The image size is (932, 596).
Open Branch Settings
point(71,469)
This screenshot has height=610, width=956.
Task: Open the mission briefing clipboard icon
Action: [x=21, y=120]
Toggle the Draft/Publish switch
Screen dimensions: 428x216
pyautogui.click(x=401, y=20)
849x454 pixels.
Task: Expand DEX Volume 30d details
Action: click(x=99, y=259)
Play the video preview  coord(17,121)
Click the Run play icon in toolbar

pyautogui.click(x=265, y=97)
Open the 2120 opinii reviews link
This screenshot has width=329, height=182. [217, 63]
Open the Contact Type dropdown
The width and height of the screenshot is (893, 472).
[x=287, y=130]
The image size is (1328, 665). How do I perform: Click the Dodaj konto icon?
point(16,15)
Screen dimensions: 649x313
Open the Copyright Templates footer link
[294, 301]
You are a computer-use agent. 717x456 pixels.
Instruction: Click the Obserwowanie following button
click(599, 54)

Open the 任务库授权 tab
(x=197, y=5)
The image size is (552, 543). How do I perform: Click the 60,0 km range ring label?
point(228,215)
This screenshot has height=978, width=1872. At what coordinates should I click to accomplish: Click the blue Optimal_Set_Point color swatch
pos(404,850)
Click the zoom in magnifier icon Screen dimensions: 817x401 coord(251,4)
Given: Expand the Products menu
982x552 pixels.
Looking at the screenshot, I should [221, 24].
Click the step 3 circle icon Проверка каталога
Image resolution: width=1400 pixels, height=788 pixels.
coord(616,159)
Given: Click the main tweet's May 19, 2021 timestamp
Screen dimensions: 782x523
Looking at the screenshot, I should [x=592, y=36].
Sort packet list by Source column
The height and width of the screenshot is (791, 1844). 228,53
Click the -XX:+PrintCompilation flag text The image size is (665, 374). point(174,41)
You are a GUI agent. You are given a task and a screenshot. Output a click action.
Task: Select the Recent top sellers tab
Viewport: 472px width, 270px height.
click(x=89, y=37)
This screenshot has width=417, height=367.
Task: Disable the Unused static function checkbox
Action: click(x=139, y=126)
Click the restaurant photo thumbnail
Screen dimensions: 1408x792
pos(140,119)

⁂

Task instructions
Copy the lines above into your reply without changing anything, covering all the items.

Task answer
The image size is (932, 596).
Open Branch Settings
point(71,469)
This screenshot has height=610, width=956.
Task: Open the mission briefing clipboard icon
Action: [x=21, y=120]
Toggle the Draft/Publish switch
Screen dimensions: 428x216
pyautogui.click(x=401, y=20)
849x454 pixels.
Task: Expand DEX Volume 30d details
Action: click(x=99, y=259)
Play the video preview  coord(17,121)
Click the Run play icon in toolbar

pyautogui.click(x=265, y=97)
Open the 2120 opinii reviews link
This screenshot has width=329, height=182. [217, 63]
Open the Contact Type dropdown
The width and height of the screenshot is (893, 472).
[x=287, y=130]
The image size is (1328, 665). How do I perform: Click the Dodaj konto icon?
point(16,15)
Screen dimensions: 649x313
Open the Copyright Templates footer link
[294, 301]
You are a computer-use agent. 717x456 pixels.
Instruction: Click the Obserwowanie following button
click(599, 54)

Open the 任务库授权 tab
(x=197, y=5)
The image size is (552, 543). How do I perform: Click the 60,0 km range ring label?
point(228,215)
This screenshot has height=978, width=1872. At what coordinates should I click to accomplish: Click the blue Optimal_Set_Point color swatch
pos(404,850)
Click the zoom in magnifier icon Screen dimensions: 817x401 coord(251,4)
Given: Expand the Products menu
982x552 pixels.
Looking at the screenshot, I should [221, 24].
Click the step 3 circle icon Проверка каталога
Image resolution: width=1400 pixels, height=788 pixels.
coord(616,159)
Given: Click the main tweet's May 19, 2021 timestamp
Screen dimensions: 782x523
Looking at the screenshot, I should [x=592, y=36].
Sort packet list by Source column
The height and width of the screenshot is (791, 1844). 228,53
Click the -XX:+PrintCompilation flag text The image size is (665, 374). point(174,41)
You are a GUI agent. You are given a task and a screenshot. Output a click action.
Task: Select the Recent top sellers tab
Viewport: 472px width, 270px height.
click(x=89, y=37)
This screenshot has width=417, height=367.
Task: Disable the Unused static function checkbox
Action: click(x=139, y=126)
Click the restaurant photo thumbnail
Screen dimensions: 1408x792
pos(140,119)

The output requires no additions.